1. One of Mr. Bajaj, his wife, their son and Mr. Bajaj's mother is an Engineer and another is a Doctor.

If the Doctor is a male, then the Engineer is a male.

If the Engineer is younger than the Doctor, then the Engineer and the Doctor are not blood relatives.

If the Engineer is a female, then she and the Doctor are blood relatives.

Can you tell who is the Doctor and the Engineer?

Answer :

Mr. Bajaj is the Engineer and either his wife or his son is the Doctor.

Mr. Bajaj's wife and mother are not blood relatives. So from 3, if the Engineer is a female, the Doctor is a male. But from 1, if the Doctor is a male, then the Engineer is a male. Thus, there is a contradiction, if the Engineer is a female. Hence, either Mr. Bajaj or his son is the Engineer.

Mr. Bajaj's son is the youngest of all four and is blood relative of each of them. So from 2, Mr. Bajaj's son is not the Engineer. Hence, Mr. Bajaj is the Engineer.

Now from 2, Mr. Bajaj's mother can not be the Doctor. So the Doctor is either his wife or his son . It is not possible to determine anything further.

2. Find the smallest number such that if its rightmost digit is placed at its left end, the new number so formed is precisely 50% larger than the original number.

· · · · ·

Exercise objective:
According to the answer in the puzzle passage, which family member is the Engineer? The data that comes next is separate from the puzzle passage.

Records from a dataset:
· · · · ·

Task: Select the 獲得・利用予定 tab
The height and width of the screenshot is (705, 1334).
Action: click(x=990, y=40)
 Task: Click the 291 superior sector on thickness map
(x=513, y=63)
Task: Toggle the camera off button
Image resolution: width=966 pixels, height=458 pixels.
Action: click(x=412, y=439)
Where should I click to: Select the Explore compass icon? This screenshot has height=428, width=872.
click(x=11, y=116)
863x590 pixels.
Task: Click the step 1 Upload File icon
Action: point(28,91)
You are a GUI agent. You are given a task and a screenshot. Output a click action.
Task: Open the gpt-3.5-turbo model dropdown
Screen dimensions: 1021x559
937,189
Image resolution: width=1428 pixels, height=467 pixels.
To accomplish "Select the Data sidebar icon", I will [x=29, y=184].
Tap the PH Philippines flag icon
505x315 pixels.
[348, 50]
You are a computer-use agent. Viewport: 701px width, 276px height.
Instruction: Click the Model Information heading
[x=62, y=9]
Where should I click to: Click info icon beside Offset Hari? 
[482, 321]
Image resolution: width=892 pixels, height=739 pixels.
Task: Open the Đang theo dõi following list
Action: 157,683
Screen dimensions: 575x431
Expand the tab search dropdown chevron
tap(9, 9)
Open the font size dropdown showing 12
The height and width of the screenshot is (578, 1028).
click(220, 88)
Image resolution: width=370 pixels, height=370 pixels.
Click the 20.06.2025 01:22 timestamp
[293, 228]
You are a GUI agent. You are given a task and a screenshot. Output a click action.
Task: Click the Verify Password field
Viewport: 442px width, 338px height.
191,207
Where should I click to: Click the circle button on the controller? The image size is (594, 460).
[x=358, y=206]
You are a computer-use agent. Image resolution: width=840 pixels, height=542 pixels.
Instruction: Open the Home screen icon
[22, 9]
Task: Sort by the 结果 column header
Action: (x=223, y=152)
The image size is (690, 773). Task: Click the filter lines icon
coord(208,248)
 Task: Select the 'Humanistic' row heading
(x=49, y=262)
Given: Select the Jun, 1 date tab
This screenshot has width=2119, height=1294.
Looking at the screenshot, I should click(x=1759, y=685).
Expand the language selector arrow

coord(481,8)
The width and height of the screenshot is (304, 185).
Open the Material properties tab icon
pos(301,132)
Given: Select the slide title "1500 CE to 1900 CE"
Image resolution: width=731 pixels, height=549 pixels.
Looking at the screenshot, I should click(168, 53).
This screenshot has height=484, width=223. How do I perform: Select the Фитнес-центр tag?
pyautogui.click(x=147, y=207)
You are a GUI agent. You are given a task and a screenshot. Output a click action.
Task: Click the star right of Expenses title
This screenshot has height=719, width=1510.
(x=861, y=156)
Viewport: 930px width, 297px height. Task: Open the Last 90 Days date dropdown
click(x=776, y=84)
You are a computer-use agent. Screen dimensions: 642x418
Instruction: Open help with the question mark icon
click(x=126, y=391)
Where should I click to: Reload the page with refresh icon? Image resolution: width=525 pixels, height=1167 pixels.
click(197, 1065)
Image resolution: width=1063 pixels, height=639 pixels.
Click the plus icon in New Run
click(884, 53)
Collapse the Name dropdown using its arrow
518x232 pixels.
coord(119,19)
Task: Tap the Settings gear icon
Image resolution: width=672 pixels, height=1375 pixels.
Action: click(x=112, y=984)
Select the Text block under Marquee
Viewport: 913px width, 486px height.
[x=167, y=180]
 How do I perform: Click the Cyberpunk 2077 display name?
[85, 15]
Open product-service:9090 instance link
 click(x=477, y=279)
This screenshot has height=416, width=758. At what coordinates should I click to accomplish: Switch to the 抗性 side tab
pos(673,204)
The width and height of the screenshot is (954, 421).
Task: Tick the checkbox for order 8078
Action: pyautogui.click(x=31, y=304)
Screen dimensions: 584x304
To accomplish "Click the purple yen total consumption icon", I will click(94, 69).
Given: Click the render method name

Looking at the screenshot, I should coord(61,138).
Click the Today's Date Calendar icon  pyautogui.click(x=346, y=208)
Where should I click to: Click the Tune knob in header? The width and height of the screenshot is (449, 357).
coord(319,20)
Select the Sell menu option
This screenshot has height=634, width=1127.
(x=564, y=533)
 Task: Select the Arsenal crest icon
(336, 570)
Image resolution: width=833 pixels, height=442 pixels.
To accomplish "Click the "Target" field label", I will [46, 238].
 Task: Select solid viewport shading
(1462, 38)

· · · · ·

Response to the task:
Mr. Bajaj is the Engineer.